Please continue the Timotej Múdry profile below, picking up after its last line.

§ **SOURCE TEXT**:
►

Timotej Múdry

Personal information
- Full name: Timotej Múdry
- Date of birth: 4 April 2000 (age 26)
- Place of birth: Spišský Hrušov, Slovakia
- Height: 1.77 m (5 ft 10 in)
- Position: Midfielder

Team information
- Current team: Ružomberok
- Number: 6

Youth career
- 2009–2010: OKŠ Spišský Hrušov
- 2010–2014: Spišská Nová Ves
- 2014–2018: Tatran Prešov
- 2018–2019: Ružomberok

Senior career*
- Years: Team / Apps / (Gls)
- 2017–2018: Tatran Prešov B / 8 / (2)
- 2017–2018: Tatran Prešov / 4 / (0)
- 2018–2020: Ružomberok B / 20 / (1)
- 2019–: Ružomberok / 140 / (2)
- 2022–2023: → ViOn Zlaté Moravce (loan) / 26 / (0)

International career^{‡}
- 2020–2021: Slovakia U21 / 4 / (0)

◄

§ **DATASET**:

►

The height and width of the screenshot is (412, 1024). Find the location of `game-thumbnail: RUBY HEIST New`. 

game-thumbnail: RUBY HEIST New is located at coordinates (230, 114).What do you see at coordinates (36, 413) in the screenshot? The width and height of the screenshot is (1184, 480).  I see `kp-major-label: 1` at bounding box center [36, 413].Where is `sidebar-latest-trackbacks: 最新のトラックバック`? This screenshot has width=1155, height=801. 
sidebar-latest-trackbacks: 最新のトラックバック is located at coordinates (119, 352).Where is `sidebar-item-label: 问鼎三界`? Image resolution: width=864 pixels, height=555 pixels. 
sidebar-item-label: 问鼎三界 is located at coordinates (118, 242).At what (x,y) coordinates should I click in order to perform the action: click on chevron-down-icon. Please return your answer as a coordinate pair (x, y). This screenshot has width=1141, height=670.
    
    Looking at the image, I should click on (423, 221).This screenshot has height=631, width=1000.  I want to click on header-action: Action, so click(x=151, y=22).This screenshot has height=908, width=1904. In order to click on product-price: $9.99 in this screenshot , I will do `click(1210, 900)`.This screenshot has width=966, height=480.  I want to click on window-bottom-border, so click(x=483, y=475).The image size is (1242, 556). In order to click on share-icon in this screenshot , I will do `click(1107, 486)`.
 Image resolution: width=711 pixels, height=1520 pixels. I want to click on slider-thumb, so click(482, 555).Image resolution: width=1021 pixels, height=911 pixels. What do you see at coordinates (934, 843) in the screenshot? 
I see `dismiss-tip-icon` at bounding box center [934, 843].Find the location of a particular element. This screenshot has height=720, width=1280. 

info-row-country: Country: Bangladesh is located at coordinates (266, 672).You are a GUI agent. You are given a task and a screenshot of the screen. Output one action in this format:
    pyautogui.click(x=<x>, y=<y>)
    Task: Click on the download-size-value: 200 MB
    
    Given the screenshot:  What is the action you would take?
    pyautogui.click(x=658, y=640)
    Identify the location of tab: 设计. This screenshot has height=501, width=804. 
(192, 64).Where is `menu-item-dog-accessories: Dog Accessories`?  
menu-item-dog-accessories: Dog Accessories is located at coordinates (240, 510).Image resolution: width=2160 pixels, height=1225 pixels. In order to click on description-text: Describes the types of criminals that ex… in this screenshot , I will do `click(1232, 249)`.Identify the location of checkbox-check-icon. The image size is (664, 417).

◄

§ **EXERCISE RESULT**:
= Timotej Múdry =

Slovak under-21 international footballer

Timotej Múdry (born 4 April 2000) is a Slovak professional footballer who plays for Ružomberok, as a midfielder.

==Club career==
===1. FC Tatran Prešov===
Múdry made his Fortuna Liga debut for Tatran Prešov against Zemplín Michalovce on 3 November 2017, replacing Roland Černák, who had provided for the winning goal earlier, in the 85th minute.